Washington State University Spokane, WA, United States
Farheen Sultan Shaikh, Anil Singh, Paul Panipinto and Salahuddin Ahmed, Washington State University, Spokane, WA
Background/Purpose: TNF-α is a proinflammatory cytokine in rheumatoid arthritis that exerts effect through specific receptors TNFR1/2. Though it is a primary therapeutic target, there exist many low- and non-responder groups, potentially indicating novel or redundant signaling mechanisms. Tumor necrosis factor-like weak inducer of apoptosis (TWEAK), another TNF-superfamily member, is a pleiotropic cytokine that regulates inflammatory activity, angiogenesis, cell proliferation, and tissue remodeling by binding to the fibroblast growth factor-inducible 14 (Fn-14) receptor. Though TWEAK has been characterized in other systems, the downstream effects of TWEAK and its interaction with TNF-α are not well characterized in human rheumatoid arthritis synovial fibroblasts (RASFs). This study evaluates the role of TWEAK/Fn-14 induced effector molecules in RASFs and their crosstalk with TNF-α. We also investigate the effect of Fn-14 receptor knockdown on TNF-α-mediated inflammation in human RASFs.
Methods: Human RASFs were serum-starved overnight followed by treatment with 200 ng/ml of TWEAK for 48 hours. The role of Fn-14 in TNF-α-induced inflammation was evaluated by siRNA knockdown of Fn-14 and compared to the negative control siRNA (NCsi). Human RASFs were treated with siRNA and then stimulated with TNF-α for 24 hours. Cell lysates were collected to determine the expression of the Fn-14 receptor, podoplanin, and cadherin-11 proteins using the Western blotting method. Soluble proteins MCP-1/CCL2 and RANTES/CCL5 in the conditioned media were measured by ELISA. MMP-2 and MMP-9 activities were analyzed by gelatin zymography. Invasion and migration activities were measured using a trans-well system. The experiments were performed in at least three patient cell lines and the statistical value of p< 0.05 was considered significant.

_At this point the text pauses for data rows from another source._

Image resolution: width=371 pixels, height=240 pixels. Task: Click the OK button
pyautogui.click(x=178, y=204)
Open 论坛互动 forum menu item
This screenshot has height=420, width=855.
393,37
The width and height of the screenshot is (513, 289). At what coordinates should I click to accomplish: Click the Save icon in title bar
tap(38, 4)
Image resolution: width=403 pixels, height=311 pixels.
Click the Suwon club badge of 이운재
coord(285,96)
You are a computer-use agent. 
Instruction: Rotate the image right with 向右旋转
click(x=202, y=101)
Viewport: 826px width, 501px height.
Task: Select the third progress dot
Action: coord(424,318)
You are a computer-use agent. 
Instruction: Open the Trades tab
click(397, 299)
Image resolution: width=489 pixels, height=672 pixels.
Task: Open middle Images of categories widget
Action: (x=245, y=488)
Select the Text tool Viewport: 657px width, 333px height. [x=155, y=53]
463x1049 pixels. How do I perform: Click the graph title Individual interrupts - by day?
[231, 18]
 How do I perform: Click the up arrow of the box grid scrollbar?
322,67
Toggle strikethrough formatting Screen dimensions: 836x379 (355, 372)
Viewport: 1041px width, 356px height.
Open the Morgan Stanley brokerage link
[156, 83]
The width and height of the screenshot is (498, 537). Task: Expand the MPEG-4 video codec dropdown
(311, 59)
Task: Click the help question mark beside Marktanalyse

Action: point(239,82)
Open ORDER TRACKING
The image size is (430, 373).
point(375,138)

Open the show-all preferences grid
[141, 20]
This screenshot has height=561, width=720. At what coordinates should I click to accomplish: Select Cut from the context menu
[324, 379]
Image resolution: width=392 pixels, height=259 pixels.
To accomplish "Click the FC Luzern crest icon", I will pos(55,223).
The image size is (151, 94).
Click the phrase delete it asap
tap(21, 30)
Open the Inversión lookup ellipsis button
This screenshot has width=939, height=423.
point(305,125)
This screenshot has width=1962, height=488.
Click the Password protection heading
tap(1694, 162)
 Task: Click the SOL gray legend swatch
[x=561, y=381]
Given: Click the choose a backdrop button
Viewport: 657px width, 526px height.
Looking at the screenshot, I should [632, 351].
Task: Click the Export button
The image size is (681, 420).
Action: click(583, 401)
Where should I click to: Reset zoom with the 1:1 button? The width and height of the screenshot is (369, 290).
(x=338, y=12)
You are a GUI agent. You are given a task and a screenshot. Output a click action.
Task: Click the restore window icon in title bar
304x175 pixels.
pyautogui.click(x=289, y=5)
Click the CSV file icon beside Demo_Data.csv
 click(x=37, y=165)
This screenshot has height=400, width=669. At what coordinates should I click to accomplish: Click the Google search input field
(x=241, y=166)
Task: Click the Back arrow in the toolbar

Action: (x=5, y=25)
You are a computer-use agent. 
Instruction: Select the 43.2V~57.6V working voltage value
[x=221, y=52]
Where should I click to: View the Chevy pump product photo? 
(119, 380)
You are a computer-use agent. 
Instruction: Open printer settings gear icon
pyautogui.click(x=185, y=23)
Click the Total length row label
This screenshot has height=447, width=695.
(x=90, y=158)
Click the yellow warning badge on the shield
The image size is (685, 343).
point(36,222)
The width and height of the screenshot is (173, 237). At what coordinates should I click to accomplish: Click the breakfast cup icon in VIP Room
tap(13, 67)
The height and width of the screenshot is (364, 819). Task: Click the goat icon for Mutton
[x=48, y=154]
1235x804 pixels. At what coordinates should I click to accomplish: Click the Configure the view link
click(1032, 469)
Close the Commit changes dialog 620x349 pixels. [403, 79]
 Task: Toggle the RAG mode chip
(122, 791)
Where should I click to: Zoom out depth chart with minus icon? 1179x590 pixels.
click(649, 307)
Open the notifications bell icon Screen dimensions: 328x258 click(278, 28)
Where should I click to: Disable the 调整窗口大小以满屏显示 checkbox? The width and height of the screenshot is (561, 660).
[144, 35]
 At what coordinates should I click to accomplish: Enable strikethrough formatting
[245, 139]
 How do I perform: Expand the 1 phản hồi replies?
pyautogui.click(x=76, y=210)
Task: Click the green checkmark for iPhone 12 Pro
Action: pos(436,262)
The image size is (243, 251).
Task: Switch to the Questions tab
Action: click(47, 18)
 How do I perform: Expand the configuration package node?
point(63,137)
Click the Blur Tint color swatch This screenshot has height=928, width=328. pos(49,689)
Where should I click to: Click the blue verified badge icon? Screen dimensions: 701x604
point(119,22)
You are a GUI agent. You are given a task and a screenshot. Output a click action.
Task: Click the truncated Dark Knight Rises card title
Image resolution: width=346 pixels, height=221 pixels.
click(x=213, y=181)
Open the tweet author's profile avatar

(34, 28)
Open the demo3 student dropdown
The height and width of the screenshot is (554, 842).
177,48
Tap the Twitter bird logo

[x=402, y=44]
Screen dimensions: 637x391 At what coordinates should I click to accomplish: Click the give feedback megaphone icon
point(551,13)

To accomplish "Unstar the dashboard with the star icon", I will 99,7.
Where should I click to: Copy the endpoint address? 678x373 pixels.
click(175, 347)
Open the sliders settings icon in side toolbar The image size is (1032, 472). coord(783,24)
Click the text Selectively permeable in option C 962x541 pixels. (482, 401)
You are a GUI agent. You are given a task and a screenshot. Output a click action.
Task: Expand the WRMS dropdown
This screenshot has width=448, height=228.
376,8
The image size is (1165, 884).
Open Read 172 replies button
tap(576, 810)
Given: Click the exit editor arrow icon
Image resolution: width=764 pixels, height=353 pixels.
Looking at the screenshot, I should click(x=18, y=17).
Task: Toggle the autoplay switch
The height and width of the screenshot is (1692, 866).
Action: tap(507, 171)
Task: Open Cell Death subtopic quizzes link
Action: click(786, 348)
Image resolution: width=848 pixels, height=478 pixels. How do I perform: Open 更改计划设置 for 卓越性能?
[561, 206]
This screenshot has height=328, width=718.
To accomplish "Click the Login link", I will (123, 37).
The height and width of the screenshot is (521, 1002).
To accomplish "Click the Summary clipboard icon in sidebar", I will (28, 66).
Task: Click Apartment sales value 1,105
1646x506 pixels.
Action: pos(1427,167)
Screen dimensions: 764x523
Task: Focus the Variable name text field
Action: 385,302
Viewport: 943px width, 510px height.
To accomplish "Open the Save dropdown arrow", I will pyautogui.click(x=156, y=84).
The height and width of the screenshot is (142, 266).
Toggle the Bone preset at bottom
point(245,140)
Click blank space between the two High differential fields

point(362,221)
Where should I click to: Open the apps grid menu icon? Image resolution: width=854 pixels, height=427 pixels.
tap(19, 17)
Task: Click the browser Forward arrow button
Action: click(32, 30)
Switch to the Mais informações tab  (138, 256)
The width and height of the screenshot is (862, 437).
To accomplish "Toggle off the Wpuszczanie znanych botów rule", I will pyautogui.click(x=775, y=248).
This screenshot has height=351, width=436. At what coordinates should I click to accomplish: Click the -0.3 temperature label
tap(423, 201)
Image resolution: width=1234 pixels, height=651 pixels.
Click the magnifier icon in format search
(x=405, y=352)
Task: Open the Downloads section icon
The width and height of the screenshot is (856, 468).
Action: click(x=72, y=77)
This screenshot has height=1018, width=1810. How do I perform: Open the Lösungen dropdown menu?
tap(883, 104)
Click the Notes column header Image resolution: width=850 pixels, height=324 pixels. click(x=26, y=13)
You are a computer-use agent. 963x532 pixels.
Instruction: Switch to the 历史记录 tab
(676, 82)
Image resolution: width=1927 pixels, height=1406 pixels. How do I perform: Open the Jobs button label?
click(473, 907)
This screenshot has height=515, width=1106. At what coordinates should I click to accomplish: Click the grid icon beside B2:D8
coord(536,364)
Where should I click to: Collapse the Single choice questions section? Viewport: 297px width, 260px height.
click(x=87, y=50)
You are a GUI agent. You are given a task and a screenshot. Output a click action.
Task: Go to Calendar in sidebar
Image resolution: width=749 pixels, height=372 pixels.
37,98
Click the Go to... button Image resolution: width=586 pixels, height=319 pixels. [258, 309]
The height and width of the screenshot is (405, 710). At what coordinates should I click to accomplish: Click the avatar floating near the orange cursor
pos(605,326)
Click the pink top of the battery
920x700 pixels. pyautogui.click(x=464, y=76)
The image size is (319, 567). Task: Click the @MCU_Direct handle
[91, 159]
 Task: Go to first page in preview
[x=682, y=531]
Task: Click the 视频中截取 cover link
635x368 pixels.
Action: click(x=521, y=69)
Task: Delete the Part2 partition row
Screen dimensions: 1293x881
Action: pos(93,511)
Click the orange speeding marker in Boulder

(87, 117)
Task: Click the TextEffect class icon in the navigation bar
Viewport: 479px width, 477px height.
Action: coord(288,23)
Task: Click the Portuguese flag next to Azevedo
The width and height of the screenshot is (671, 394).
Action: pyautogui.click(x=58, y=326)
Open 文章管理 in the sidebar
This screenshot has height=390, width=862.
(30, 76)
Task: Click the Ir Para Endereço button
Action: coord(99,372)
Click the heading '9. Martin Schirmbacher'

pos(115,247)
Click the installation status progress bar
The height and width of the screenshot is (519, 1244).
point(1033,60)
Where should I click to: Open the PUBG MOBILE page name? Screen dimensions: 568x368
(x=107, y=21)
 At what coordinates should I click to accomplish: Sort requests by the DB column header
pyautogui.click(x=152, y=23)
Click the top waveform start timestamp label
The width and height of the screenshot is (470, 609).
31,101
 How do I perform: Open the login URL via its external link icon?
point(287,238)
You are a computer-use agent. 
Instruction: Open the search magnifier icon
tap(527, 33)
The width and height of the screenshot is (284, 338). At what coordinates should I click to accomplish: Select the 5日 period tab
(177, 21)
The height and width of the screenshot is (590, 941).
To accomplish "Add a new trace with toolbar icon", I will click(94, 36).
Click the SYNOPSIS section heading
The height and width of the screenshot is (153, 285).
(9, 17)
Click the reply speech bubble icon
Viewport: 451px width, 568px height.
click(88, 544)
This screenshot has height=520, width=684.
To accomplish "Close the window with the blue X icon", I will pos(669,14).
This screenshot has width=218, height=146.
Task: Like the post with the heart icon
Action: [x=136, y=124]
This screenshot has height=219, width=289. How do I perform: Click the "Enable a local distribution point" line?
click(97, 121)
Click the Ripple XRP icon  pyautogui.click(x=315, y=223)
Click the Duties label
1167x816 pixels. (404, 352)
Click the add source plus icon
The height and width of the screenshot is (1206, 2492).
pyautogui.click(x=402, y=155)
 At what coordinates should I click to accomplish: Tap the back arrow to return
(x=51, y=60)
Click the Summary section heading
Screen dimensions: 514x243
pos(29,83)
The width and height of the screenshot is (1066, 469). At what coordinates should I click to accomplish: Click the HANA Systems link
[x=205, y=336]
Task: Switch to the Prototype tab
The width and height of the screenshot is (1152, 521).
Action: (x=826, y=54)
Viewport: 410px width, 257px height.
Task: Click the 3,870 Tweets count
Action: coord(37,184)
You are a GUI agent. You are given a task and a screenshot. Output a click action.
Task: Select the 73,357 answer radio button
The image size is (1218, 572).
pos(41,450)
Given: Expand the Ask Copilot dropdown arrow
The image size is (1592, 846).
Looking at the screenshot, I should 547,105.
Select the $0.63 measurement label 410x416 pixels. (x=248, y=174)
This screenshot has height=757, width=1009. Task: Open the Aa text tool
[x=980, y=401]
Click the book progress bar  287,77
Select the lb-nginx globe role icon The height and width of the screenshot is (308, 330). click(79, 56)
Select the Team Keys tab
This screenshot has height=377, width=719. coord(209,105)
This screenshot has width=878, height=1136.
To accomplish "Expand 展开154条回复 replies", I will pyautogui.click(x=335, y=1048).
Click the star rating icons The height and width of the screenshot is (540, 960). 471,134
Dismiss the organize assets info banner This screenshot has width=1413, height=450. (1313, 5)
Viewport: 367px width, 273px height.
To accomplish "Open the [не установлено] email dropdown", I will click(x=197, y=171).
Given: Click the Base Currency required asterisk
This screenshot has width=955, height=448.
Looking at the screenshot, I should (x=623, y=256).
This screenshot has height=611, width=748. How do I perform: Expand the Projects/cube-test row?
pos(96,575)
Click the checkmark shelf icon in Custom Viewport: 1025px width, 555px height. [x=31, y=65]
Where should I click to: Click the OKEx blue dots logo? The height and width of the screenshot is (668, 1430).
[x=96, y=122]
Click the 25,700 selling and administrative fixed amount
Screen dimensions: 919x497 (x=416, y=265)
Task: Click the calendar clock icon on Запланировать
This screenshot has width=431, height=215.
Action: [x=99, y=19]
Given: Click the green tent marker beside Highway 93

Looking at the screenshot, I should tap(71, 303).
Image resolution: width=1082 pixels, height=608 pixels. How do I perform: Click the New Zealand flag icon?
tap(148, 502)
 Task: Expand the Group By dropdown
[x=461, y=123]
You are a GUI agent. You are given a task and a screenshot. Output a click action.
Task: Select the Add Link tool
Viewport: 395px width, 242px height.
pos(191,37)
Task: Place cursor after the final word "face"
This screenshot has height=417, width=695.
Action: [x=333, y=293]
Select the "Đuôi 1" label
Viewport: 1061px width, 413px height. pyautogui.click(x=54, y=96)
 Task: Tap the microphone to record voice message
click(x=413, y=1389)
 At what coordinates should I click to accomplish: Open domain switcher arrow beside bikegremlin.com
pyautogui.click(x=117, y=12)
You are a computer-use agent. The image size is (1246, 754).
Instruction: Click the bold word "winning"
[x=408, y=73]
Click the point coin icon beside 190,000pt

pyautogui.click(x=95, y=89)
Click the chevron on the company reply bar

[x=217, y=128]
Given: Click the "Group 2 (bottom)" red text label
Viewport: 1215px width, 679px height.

Results: TWEAK stimulation caused a 10-fold increase in MMP-2 and a 2-fold in MMP-9 activity in human RASFs. TWEAK also enhanced the release of chemokines MCP-1/CCL2 and RANTES/CCL5 in the conditioned media. Evaluation of the effect of TWEAK on functional changes showed a significant increase in the migration and invasion activity of RASFs by 15%. Knockdown of the Fn-14 receptor showed a reduction of TNF-α-induced production of chemokines- MCP1 and RANTES by 26% and 44% respectively, and of adhesion molecule- Cadherin-11 by 41% in RASFs.
Conclusion: The induction of TNF-α-related cytokines, chemokines, and migration markers by TWEAK, as well as TNF-α's potential use of the Fn-14 receptor, suggests that the effect of TNF-α/TNFR is partially mediated by TWEAK/Fn-14 axis. Our findings in RASFs demonstrate that pharmacological inhibition of Fn-14 may provide an effective adjunct therapy to anti-TNF therapy, which may reduce the number of non-responding patients or increase efficacy for those already on an anti-TNF regimen.
Disclosures: F. Shaikh, None; A. Singh, None; P. Panipinto, None; S. Ahmed, None.